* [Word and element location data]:
══════════════════════════════

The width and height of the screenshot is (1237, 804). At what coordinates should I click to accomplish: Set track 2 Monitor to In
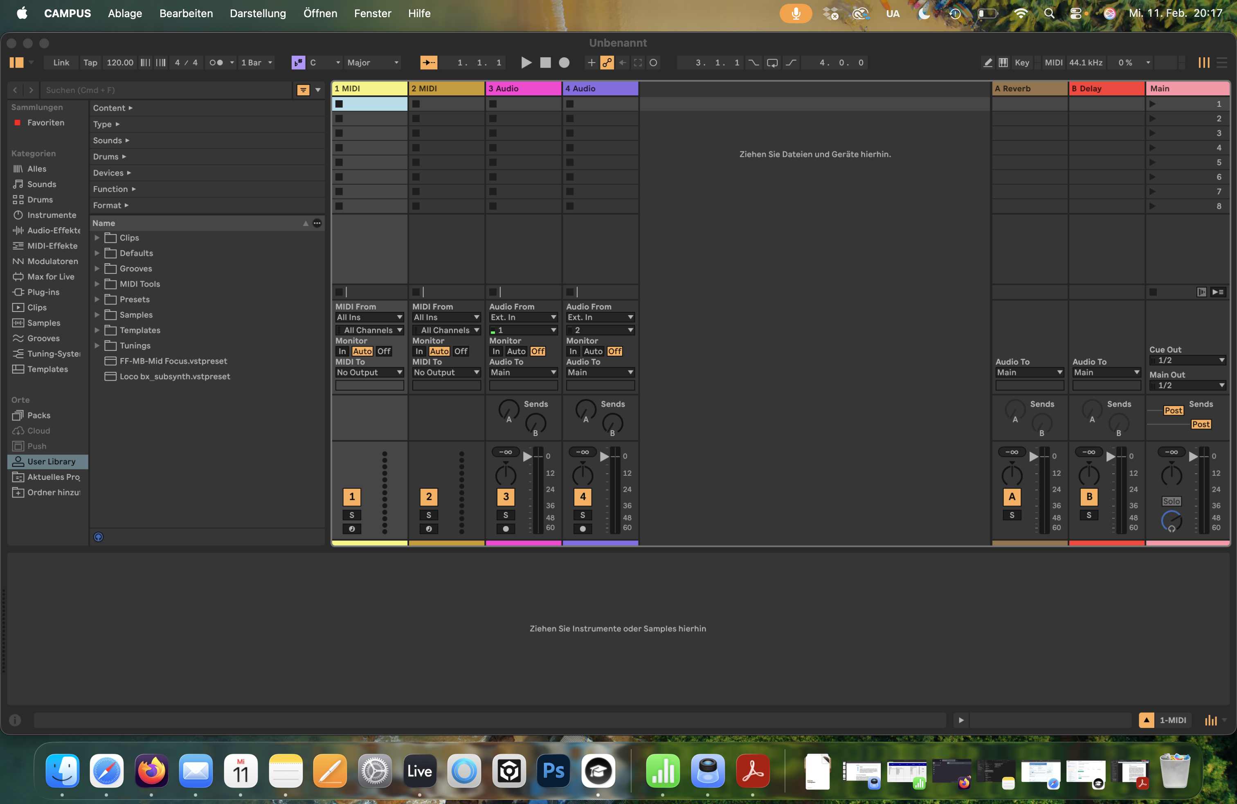coord(419,351)
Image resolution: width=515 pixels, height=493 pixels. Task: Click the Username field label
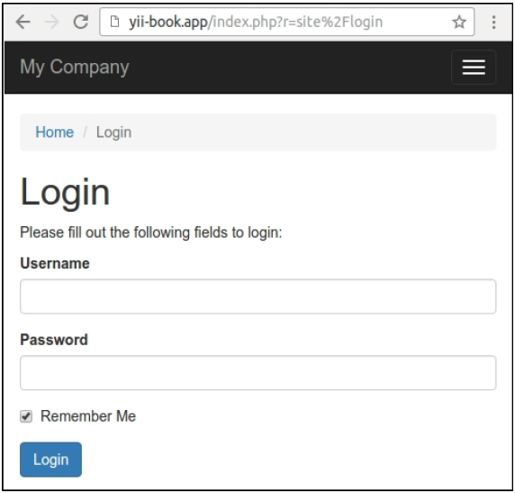click(55, 263)
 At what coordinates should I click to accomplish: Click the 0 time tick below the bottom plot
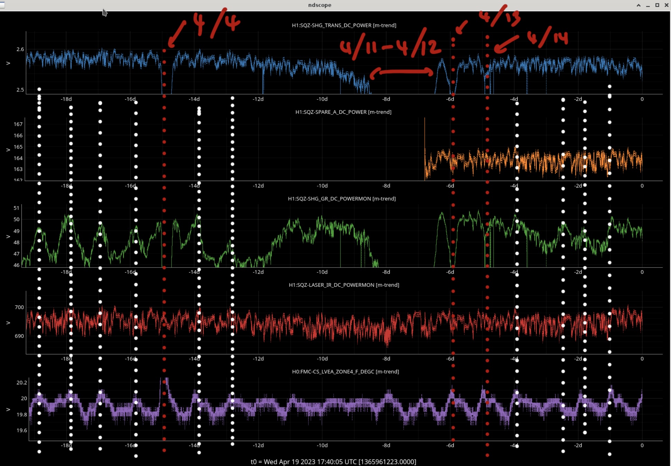[642, 445]
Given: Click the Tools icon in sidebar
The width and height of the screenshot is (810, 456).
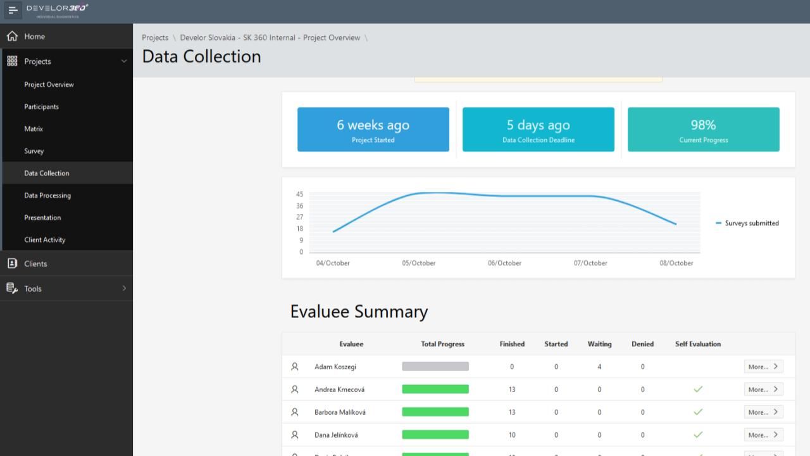Looking at the screenshot, I should 12,289.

══════════════════════════════

* [What to produce]: Swap every instance of "At what coordinates should I click" in the records for "Where should I click" and give the records again with no other changes, leaving out the pictures.

* [Answer in full]:
The width and height of the screenshot is (1237, 804). Where should I click to accomplish: Set track 2 Monitor to In
coord(419,351)
Image resolution: width=515 pixels, height=493 pixels. Task: Click the Username field label
click(55, 263)
 Where should I click to accomplish: Click the 0 time tick below the bottom plot
[642, 445]
Given: Click the Tools icon in sidebar
The width and height of the screenshot is (810, 456).
Looking at the screenshot, I should 12,289.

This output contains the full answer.